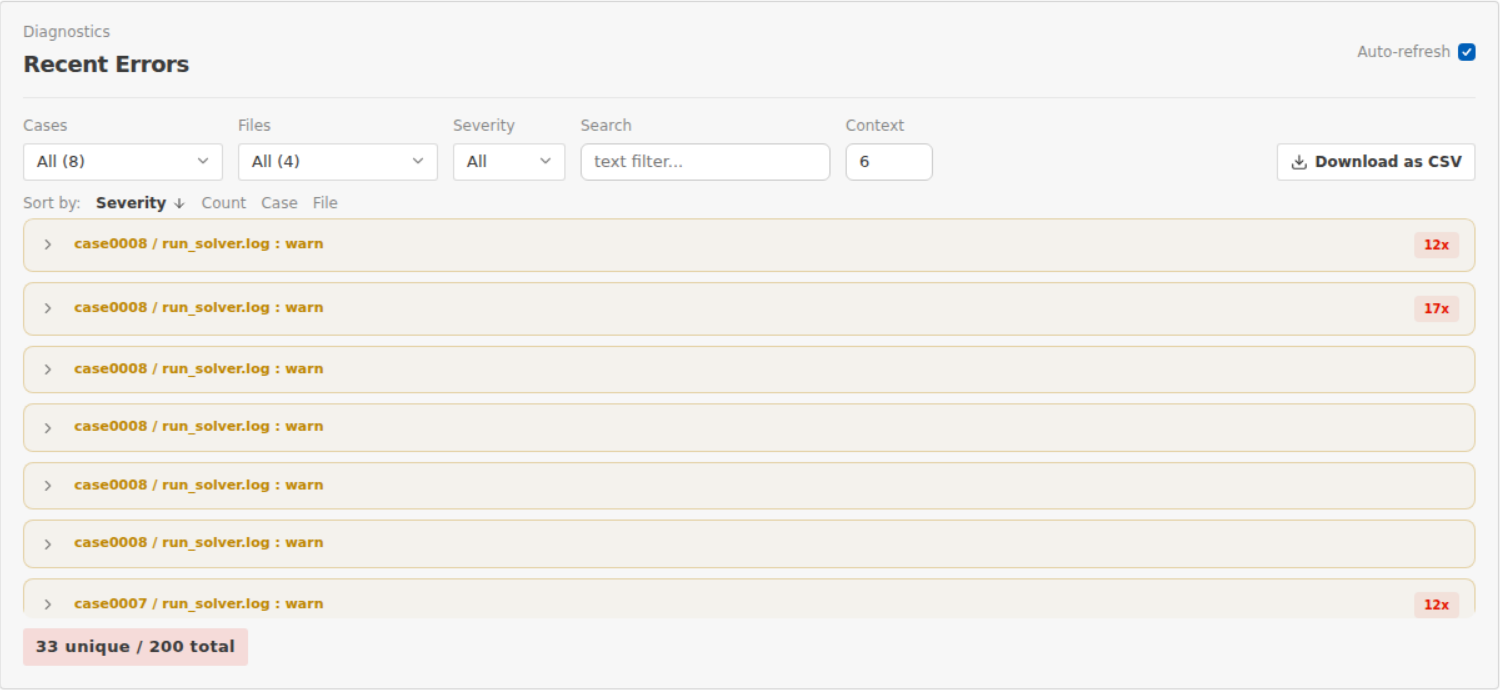Screen dimensions: 1500x690
Task: Click the third case0008 / run_solver.log warn entry
Action: tap(749, 370)
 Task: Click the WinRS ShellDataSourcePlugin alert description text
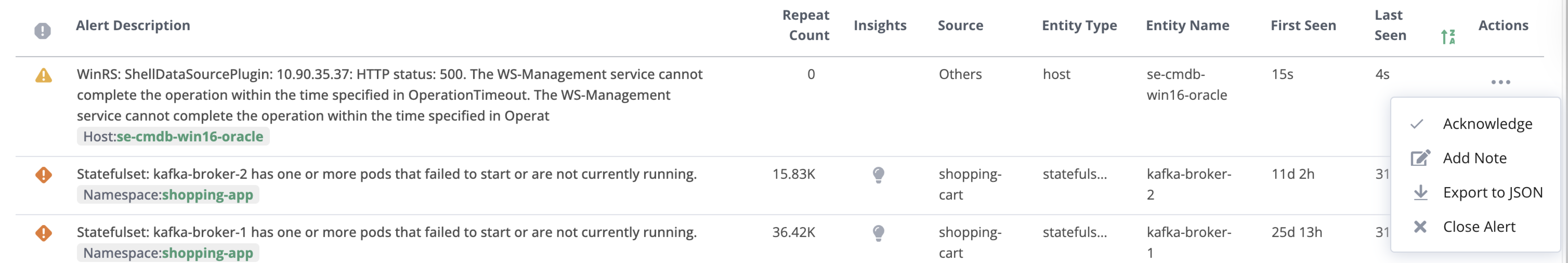pyautogui.click(x=390, y=95)
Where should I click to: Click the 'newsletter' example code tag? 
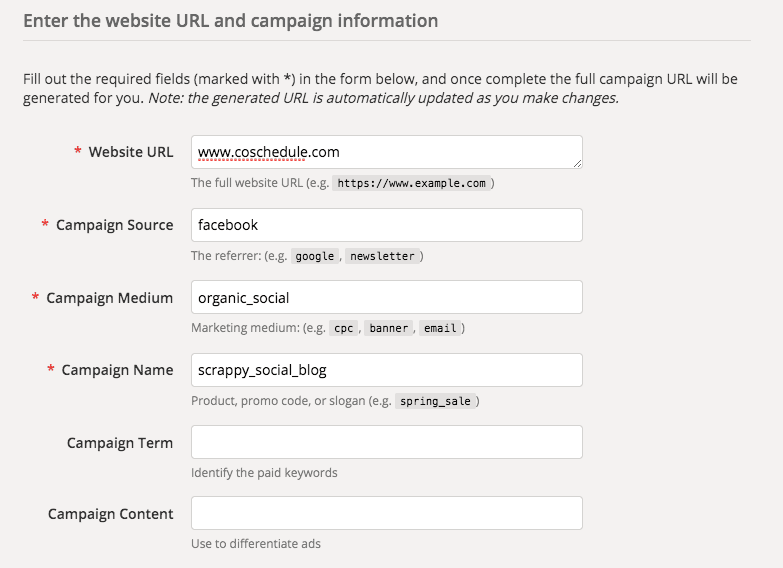[383, 256]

◇ ◇ ◇

TASK PROMPT> Starting at the line that contains "Task: Click the WinRS", reproduce exactly and only the lines through the end of the entries above, with the pictures excluded.

YOUR RESPONSE>
 Task: Click the WinRS ShellDataSourcePlugin alert description text
pyautogui.click(x=390, y=95)
Where should I click to: Click the 'newsletter' example code tag? 
[383, 256]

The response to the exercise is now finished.